EXTRACTED ENTRIES START

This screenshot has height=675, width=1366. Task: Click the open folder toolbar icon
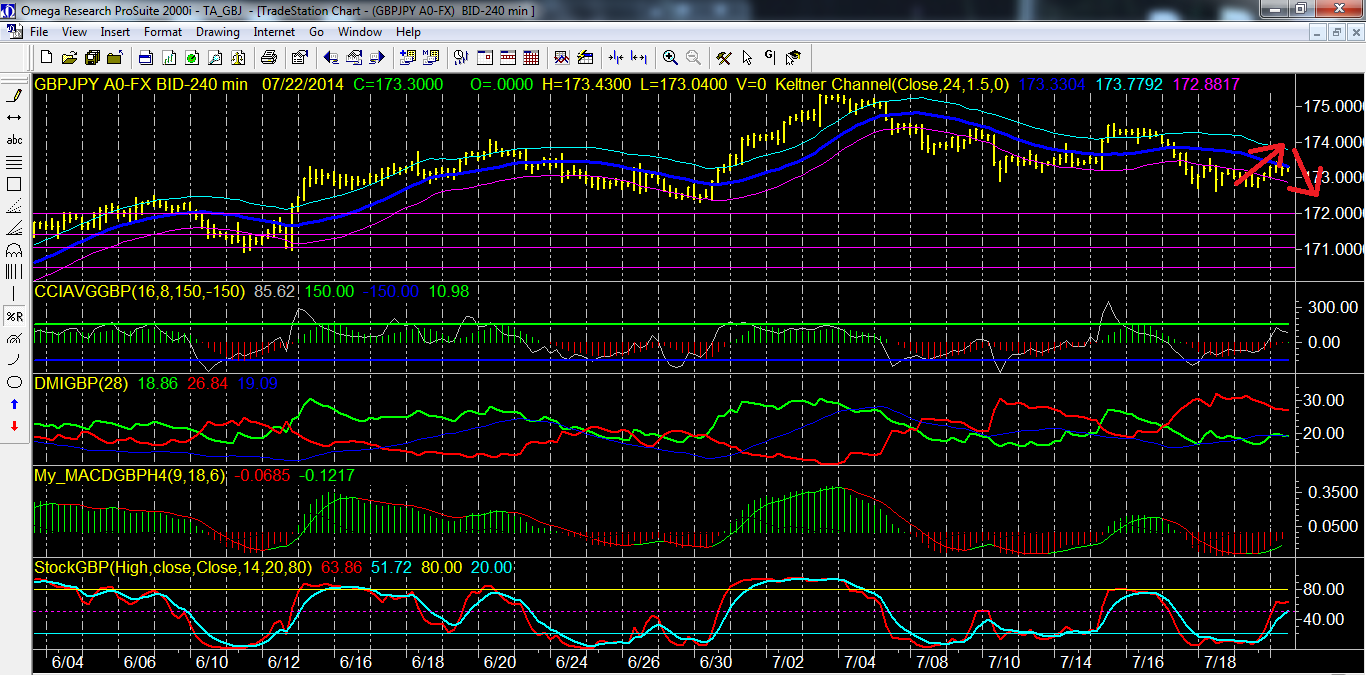(x=71, y=57)
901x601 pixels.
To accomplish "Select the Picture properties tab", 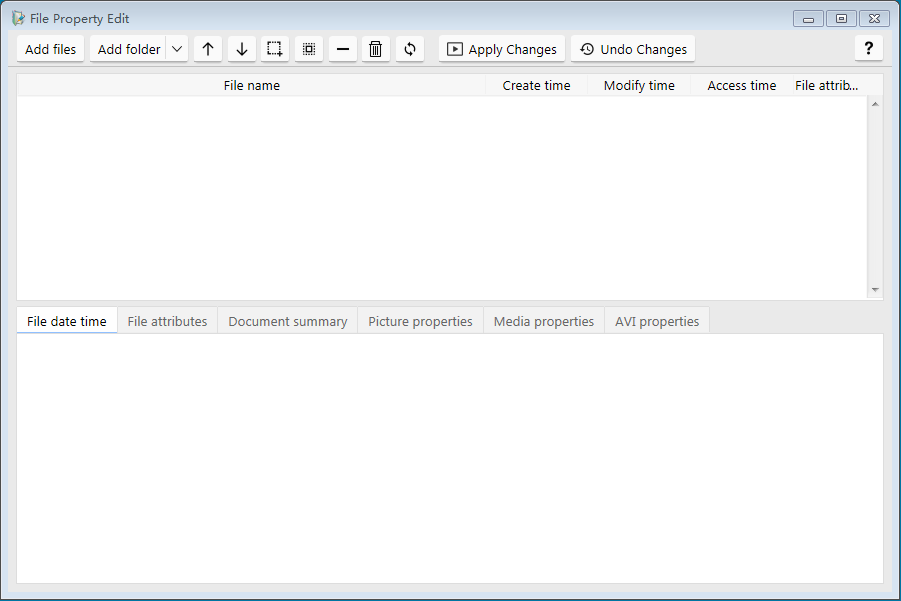I will coord(420,321).
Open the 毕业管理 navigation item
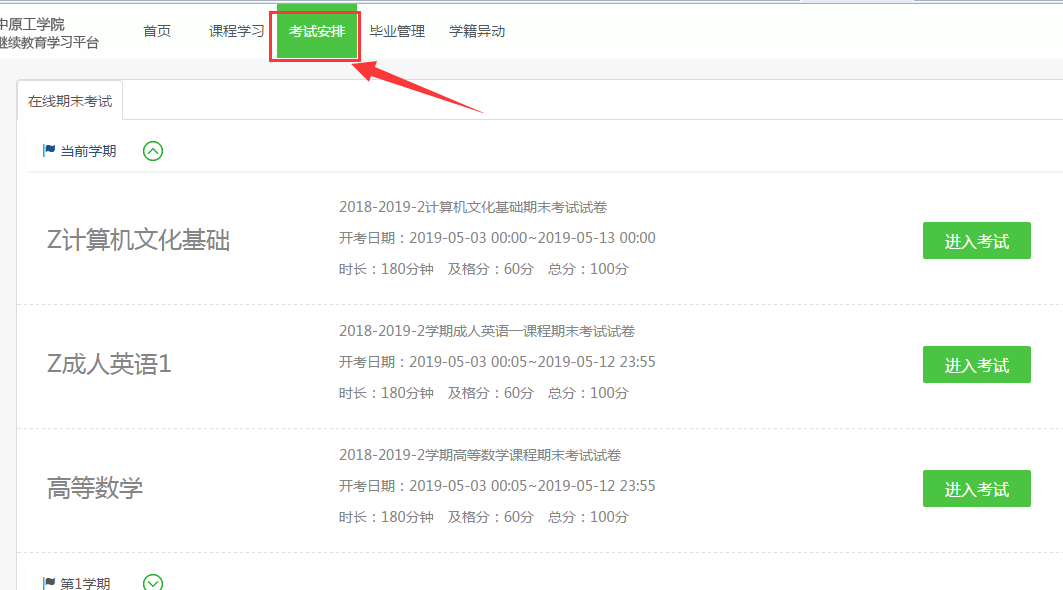This screenshot has height=590, width=1063. [x=397, y=31]
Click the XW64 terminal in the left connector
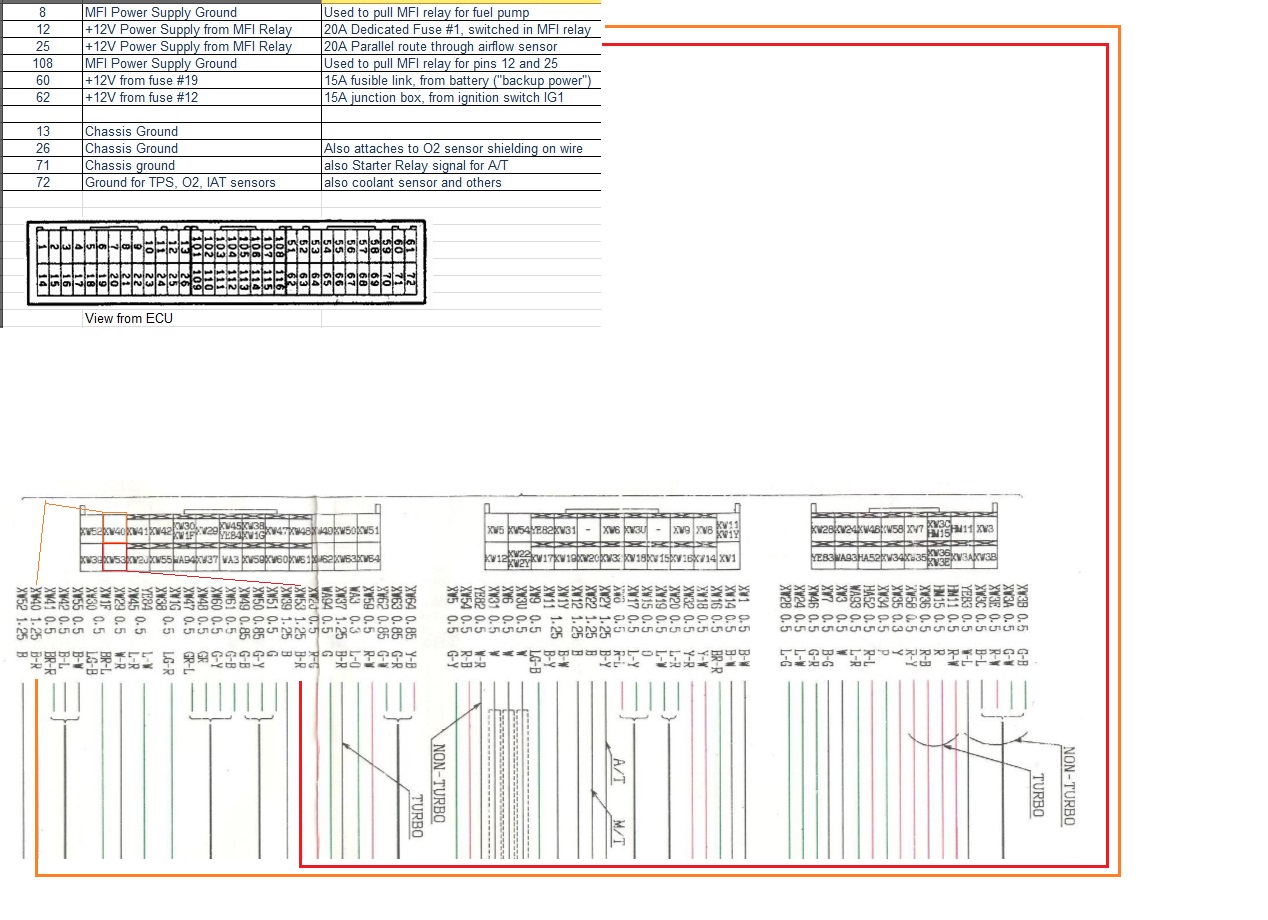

EXTRACTED ENTRIES END

■ **ACTIVITY**
Your task is to reproduce exactly the lines running from the line that contains "Open the 毕业管理 navigation item" to the end of the records, pictures excluded.

■ **ANSWER FOR THIS EXERCISE**
Open the 毕业管理 navigation item
This screenshot has height=590, width=1063. [x=397, y=31]
Click the XW64 terminal in the left connector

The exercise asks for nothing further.